Doctoral Student’s Contributions Lead to Database used in Creating Updated Weaving Analysis Model for the Highway Capacity Manual 6

Doctoral Student Ehsan Amini created a database which was used to tweak and modify the new weaving analysis method.

Ehsan Amini, a doctoral student in the UF Department of Civil & Coastal Engineering, was part of a collaborative project led by North Carolina State University (NCSU) that focused on identifying, documenting, and addressing some major deficiencies in the weaving methodology found in the Highway Capacity Manual 6 (HCM6).

The project “Assessing and Addressing Deficiencies in the HCM Weaving Segment Analyses (Project K2),” was funded by the Southeastern Transportation Research, Innovation, and Development (STRIDE) Center, which is the 2016 grant-funded U.S. Department of Transportation (USDOT) Region 4 (Southeast) University Transportation Center (UFTI) housed at the UFTI.

The HCM is one of the most commonly used references for planning and operational analysis in transportation engineering. It includes methods for evaluating simple freeway segments, weaving segments, merge and diverge segments, freeway facilities, and the evaluation of freeway time travel reliability. Practitioners have found that the existing weaving analysis is unable to model or show sensitivity to important parameters under certain operating conditions.

As an example of some these deficiencies, the non-weaving vehicles’ speeds are not sensitive to the short length of the weaving section (the distance between two gore points in the weaving segment). Also, the non-weaving speed is not sensitive to all lane changes within the segment. These issues have led practitioners to question the soundness of the HCM6 weave segment analysis and raised concerns with facility-wide or travel time reliability analyses when incorporating weaving segment analyses.

An example of image processing to reduce vehicle trajectory.

Amini conducted an extensive literature review to gather and document the various issues cited or reported by practitioners in the HCM6.  He also was responsible for testing, reviewing, and evaluating the HCM6 weaving analysis method for multiple scenarios to pinpoint inconsistencies and problems related to the reported lack of sensitivity in, for example, the effects of short length and lane change rates. He gathered field data from video recordings and loop detectors of 15 nationwide weaving sections. The database also incorporated data previously gathered from the NCHRP 3-75 project.  With the new framework and models created by the NCSU research team, Amini’s database was used to tweak and modify the weaving analysis method.

Amini’s work contributed to the development of a new model, and showed that the current HCM6 model tends to underestimate the speed within the weaving section compared to the field data collected. The new model was also able to show better predictability for speed and capacity for ramp weaves when sensitivity tests were conducted on weaving length, weaving movement flow rates, and overall traffic flows, thus underscoring the issue within the existing HCM6.

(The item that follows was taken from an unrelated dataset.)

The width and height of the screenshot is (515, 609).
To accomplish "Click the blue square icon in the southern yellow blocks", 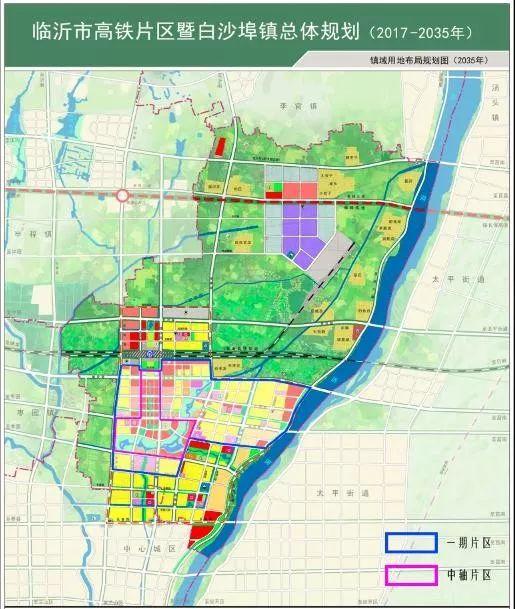I will 205,485.
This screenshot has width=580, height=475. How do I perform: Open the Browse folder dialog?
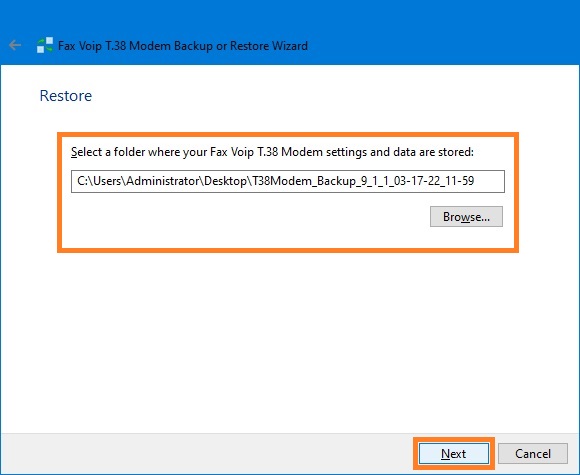coord(466,216)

“As the traffic increases, the HCM6 predicts a higher capacity for the weaving section,” Amini said. “It should be noted that weaving demands can change the capacity of weaving sections. However, in the HCM6, the capacity of the weaving section increases as the overall demand increases.”

He said that the reason for this is that in the weaving section’s capacity formula, HCM6 uses the VR parameter in the negative side of the capacity equation, and when the weaving movements are fixed, by increasing the non-weaving movements, the value of VR is decreased and as a result, the predicted capacity increases.

This is the drone that was used for freeway weaving data collection. It captured traffic in a segment with a length of up to 3,000 ft.

The NCSU and UF research team are proposing that the new model should be included in the next version of the HCM. By doing so, practitioners will be able to more accurately conduct a facility-wide or travel time reliability analyses, which greatly depend on weaving segment analyses.

STRIDE Project K2 was recently completed and is currently in the peer-review process. A webinar on this project was hosted on October 12th, and a recording will be posted on the STRIDE Center’s Webinars page.